In theory this is an excellent idea. In practice, the existing code isn’t necessarily written to be vectorised. Outside of simple cases, the developer often has to rewrite code to remove dependencies. While in the era of multimedia you might think that all processing is parallel, in practice the level of parallelism (or granularity) isn’t necessarily limited to one instruction. When there are several and there are dependencies between results, vectorisation rapidly becomes impossible (there are also other issues such as jumps in code which don’t really suit SIMD). Code can often be rewritten, but the compiler can’t interpret the “idea” behind a complex algorithm on its own and rewrite it for the developer. The written code would probably be in a less legible or logical version for the developer, though more logical for the compiler.
In practice as we’ll see, automatic vectorisation is far from being on a par with other techniques.
The assembly code
This is the simplest solution technically speaking. Rather than asking the impossible of the compiler, the developer can decide to write assembly code themselves (a “legible” version of machine language) for some parts of their program. While you can get excellent gains from this (as we’ll see with x264), in practice very few developers choose this route as it is quite simply very complex.
This is a slightly more flexible option. Rather than writing pieces of assembly language, intrinsic functions provide shortcuts in C language to AVX instructions. They are more or less complex to use and differ from one compiler to another, which can limit the portability of the code. This solution isn't really used in the software that we have tested (which is open source and portable).

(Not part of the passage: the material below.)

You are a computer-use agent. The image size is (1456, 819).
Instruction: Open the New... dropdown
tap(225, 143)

Developers can also use external libraries that have been optimised for modern processors. They’re often libraries that implement algorithms that can be reused by developers. Intel supplies such a library with its compiler called Performance Primitives
, which offers diverse and varied implementations (going from simple things like the manipulation of matrices to complex blocks of code such as decoding and encoding of JPEG images or H.264 video!). Use of these primitives is obviously limited to the use of the Intel compiler.

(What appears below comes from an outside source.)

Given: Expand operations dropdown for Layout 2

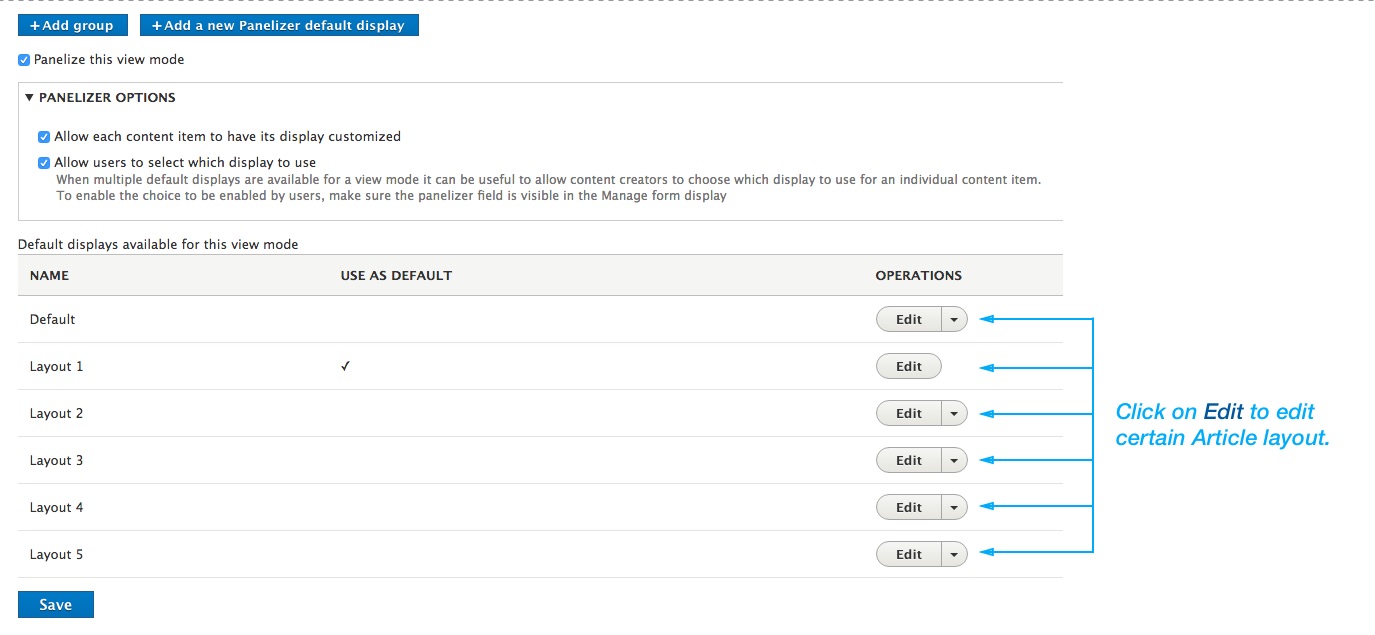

In the end, using new instructions is often still a problem for C/C++ developers. As languages are relatively poorly adapted to the way our processors now function, solutions for getting the most out of them have either become very complex (writing your own code in assembly language) or impose the use of proprietary extensions, eroding the standard nature of the language and, like it or not, tying the developer to whoever supplies the development tools. This can be a problem when the compiler supplier is also a processor provider.